Study material
........

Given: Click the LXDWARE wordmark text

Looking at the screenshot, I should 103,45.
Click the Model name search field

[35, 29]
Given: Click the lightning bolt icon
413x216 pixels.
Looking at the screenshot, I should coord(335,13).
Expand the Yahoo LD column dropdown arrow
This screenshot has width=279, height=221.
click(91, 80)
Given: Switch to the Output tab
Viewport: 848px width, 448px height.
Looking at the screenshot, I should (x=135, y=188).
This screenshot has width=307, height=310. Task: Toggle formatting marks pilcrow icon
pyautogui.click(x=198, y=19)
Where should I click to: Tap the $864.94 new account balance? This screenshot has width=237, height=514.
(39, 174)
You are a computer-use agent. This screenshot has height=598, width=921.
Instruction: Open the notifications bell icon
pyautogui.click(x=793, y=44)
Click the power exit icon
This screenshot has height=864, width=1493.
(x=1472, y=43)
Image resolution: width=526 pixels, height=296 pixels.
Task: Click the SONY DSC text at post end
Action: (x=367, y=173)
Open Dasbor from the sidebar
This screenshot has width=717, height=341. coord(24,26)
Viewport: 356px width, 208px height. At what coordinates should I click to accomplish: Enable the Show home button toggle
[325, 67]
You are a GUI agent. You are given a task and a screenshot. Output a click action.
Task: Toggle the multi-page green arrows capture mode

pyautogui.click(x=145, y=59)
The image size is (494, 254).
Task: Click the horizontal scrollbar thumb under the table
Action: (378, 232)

........

Task to complete
Look through the data above for the string "agent" and copy every line where it appears.

Task response
You are a computer-use agent. This screenshot has height=598, width=921.
You are a GUI agent. You are given a task and a screenshot. Output a click action.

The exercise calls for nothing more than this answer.